Problem to work on:
Lay out the data below as a JSON list of strings, with one string per line and no blank lines. Leave the pictures out of the answer.

Input data:
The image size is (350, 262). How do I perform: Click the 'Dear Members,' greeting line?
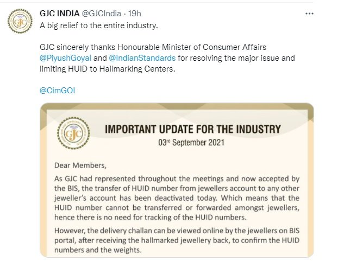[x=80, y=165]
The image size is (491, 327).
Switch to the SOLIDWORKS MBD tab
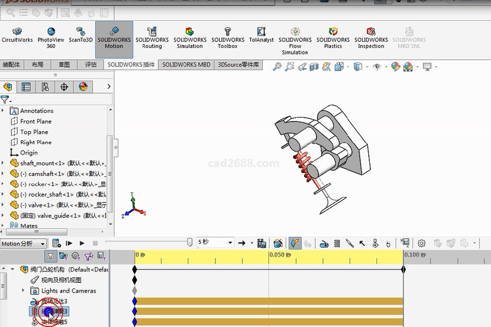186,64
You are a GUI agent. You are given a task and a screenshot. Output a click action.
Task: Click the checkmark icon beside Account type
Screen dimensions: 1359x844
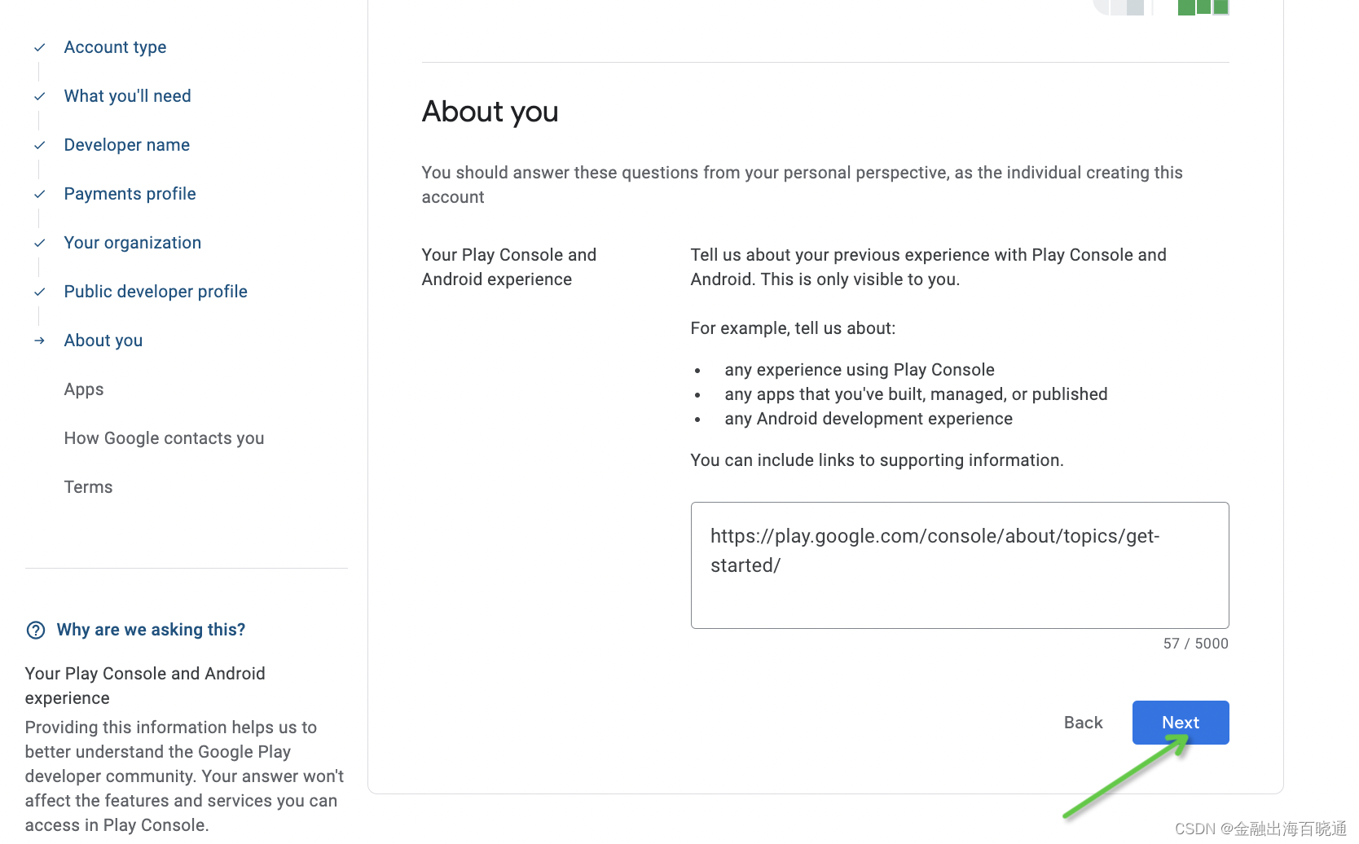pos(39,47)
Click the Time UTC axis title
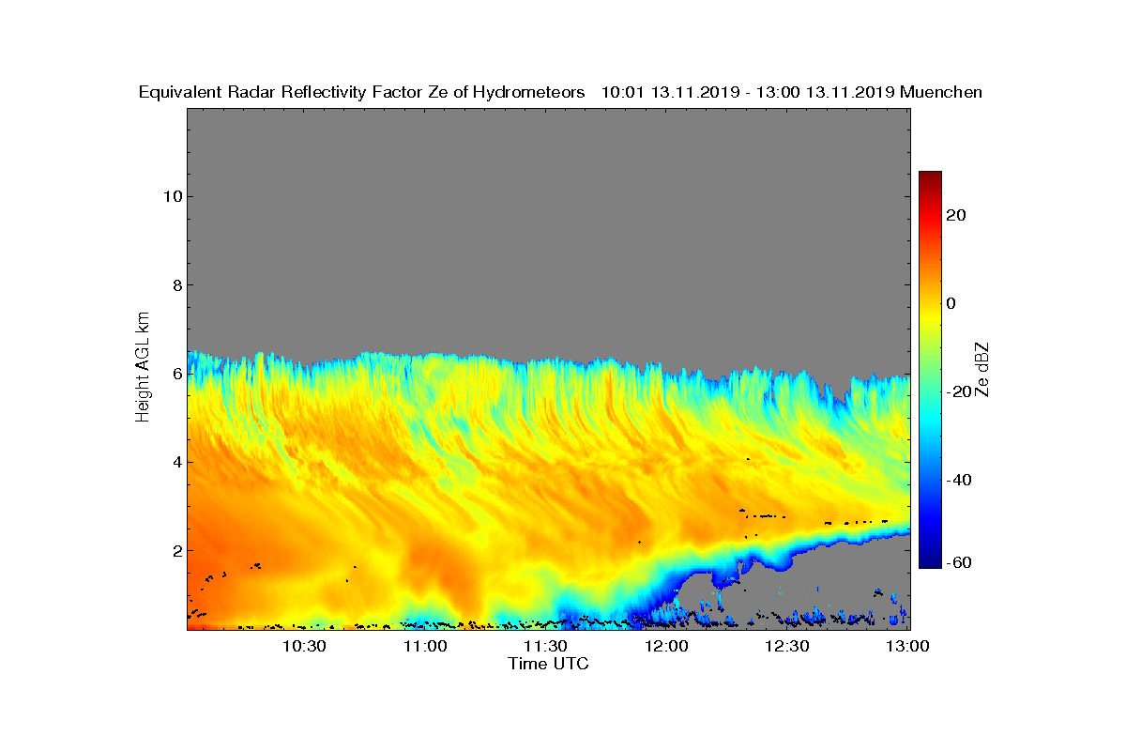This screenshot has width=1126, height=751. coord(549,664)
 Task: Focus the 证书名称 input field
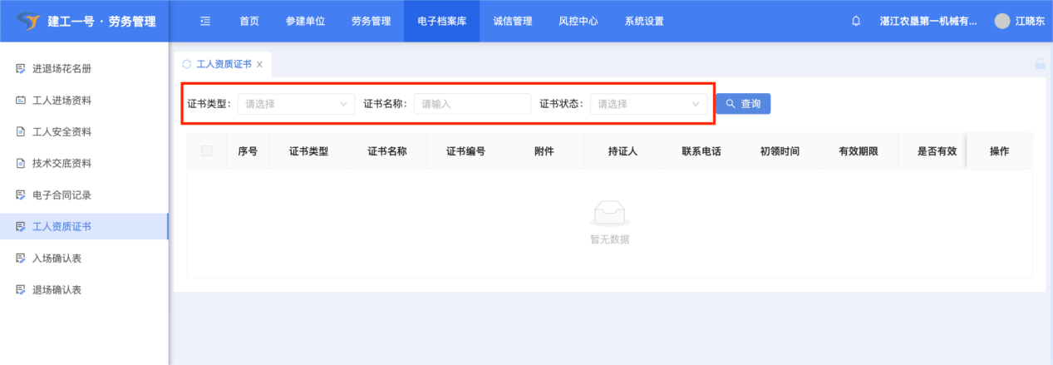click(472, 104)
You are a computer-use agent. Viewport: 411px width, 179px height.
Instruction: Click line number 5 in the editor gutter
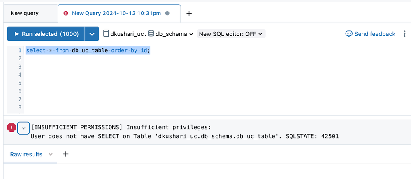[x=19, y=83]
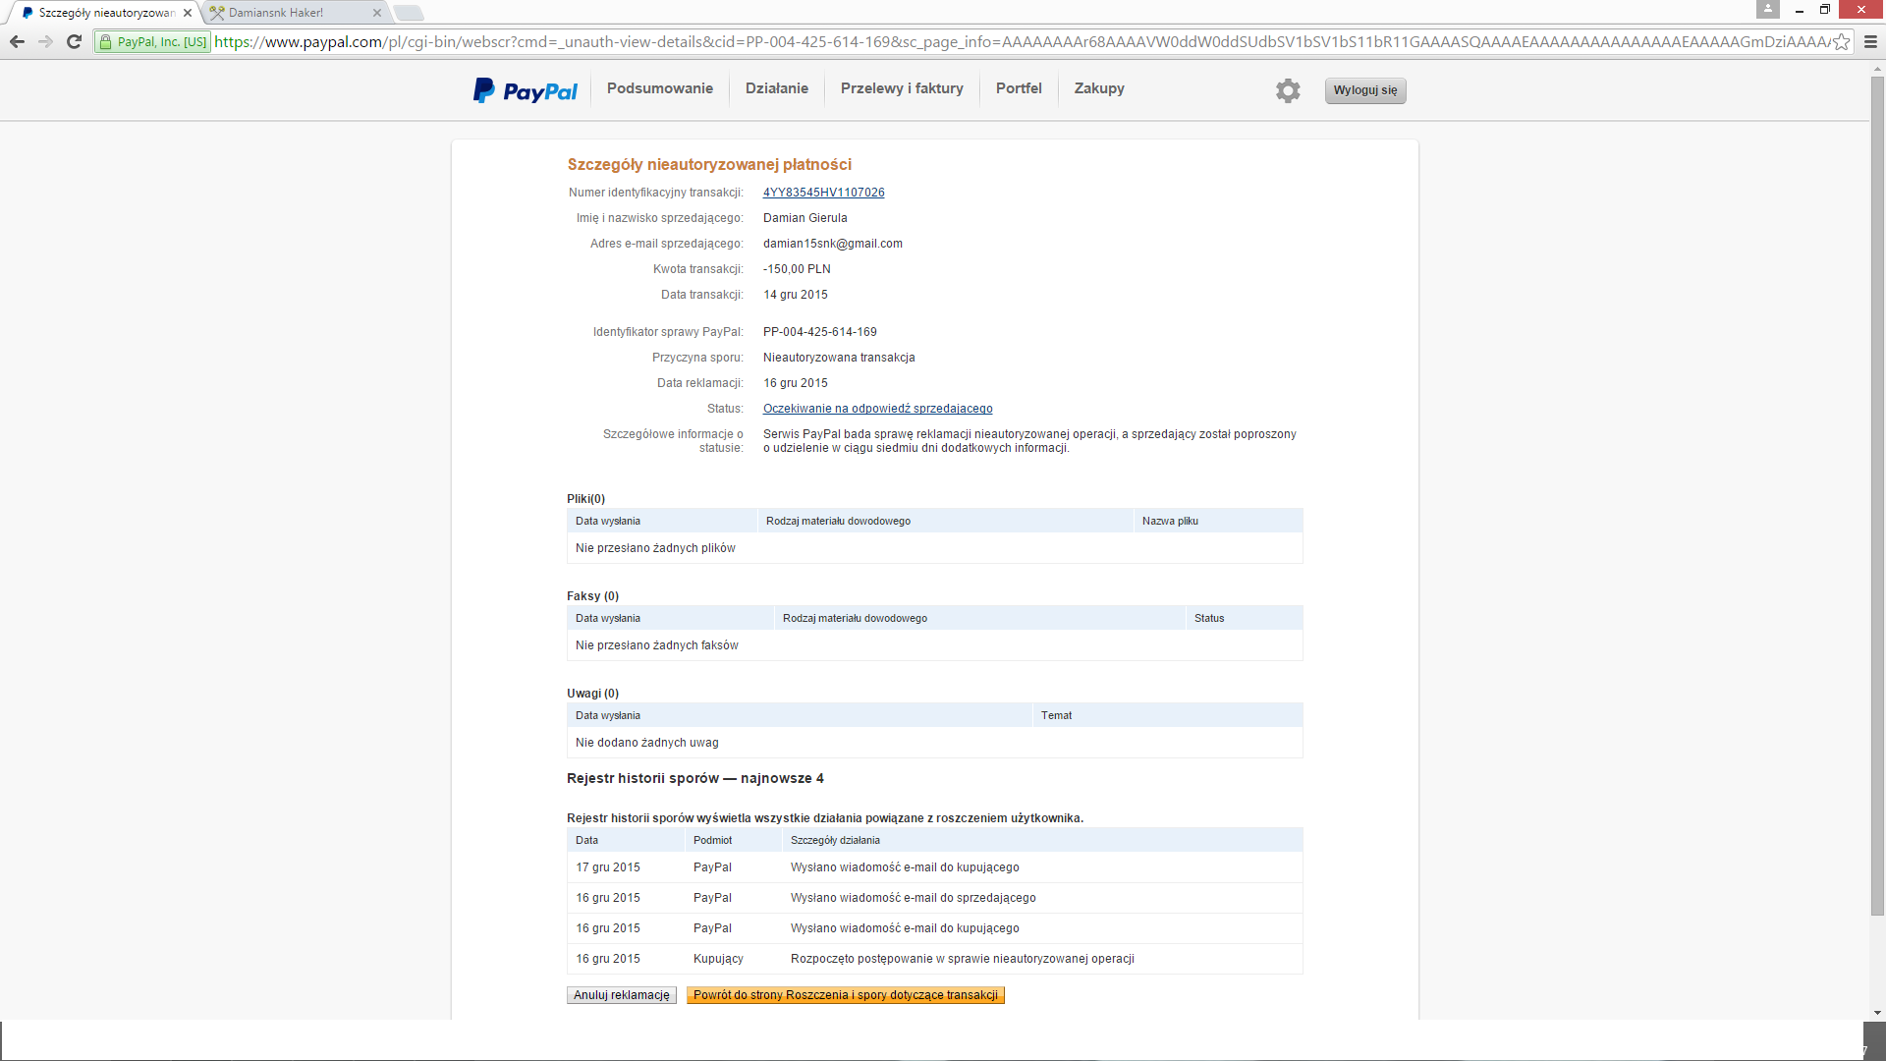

Result:
[
  "The image size is (350, 262). How do I perform: Click the 'Dear Members,' greeting line?",
  "[x=80, y=165]",
  "The image size is (491, 327).",
  "Switch to the SOLIDWORKS MBD tab",
  "186,64",
  "You are a GUI agent. You are given a task and a screenshot. Output a click action.",
  "Task: Click the checkmark icon beside Account type",
  "Screen dimensions: 1359x844",
  "pos(39,47)",
  "Click the Time UTC axis title",
  "This screenshot has width=1126, height=751. coord(549,664)",
  " Task: Focus the 证书名称 input field",
  "click(472, 104)",
  "You are a computer-use agent. Viewport: 411px width, 179px height.",
  "Instruction: Click line number 5 in the editor gutter",
  "[x=19, y=83]"
]